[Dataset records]
####
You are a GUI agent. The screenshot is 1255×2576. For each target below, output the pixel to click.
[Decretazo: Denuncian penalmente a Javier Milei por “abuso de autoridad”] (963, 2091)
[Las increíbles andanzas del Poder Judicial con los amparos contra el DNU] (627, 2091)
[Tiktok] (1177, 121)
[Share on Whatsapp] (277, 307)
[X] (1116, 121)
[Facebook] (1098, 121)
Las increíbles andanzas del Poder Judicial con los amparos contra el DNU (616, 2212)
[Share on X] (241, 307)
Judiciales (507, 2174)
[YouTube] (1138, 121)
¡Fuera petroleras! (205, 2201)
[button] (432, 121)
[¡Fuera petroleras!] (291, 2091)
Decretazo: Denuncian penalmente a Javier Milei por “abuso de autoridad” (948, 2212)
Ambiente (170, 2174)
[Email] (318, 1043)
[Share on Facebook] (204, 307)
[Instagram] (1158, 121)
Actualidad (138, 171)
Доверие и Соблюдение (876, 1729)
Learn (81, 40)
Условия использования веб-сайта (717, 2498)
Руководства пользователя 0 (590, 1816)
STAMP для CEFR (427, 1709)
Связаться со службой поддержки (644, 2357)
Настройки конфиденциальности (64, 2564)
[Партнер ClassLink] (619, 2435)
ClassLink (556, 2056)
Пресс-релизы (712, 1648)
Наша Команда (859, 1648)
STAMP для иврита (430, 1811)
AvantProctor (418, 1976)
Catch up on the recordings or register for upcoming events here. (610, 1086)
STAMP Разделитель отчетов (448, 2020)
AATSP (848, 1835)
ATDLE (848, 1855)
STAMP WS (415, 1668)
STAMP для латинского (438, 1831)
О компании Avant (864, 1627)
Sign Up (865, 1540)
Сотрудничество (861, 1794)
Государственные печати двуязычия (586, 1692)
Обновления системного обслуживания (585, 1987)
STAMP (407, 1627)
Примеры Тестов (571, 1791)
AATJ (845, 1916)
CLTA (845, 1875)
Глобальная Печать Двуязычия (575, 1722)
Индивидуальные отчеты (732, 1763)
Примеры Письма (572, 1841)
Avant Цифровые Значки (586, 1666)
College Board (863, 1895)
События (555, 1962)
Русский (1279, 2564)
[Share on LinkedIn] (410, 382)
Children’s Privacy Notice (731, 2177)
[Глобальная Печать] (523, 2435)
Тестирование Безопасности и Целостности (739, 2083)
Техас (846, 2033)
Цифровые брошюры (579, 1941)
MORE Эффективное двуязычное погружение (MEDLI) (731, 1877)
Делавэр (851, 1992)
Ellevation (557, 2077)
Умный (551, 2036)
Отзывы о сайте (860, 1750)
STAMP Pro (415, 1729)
####
About this task:
What is asked for is an exact copy of the lines above from the one containing "Глобальная Печать Двуязычия (575, 1722)" through the one containing "[Share on LinkedIn] (410, 382)", and only those.

Exercise result:
Глобальная Печать Двуязычия (575, 1722)
Индивидуальные отчеты (732, 1763)
Примеры Письма (572, 1841)
Avant Цифровые Значки (586, 1666)
College Board (863, 1895)
События (555, 1962)
Русский (1279, 2564)
[Share on LinkedIn] (410, 382)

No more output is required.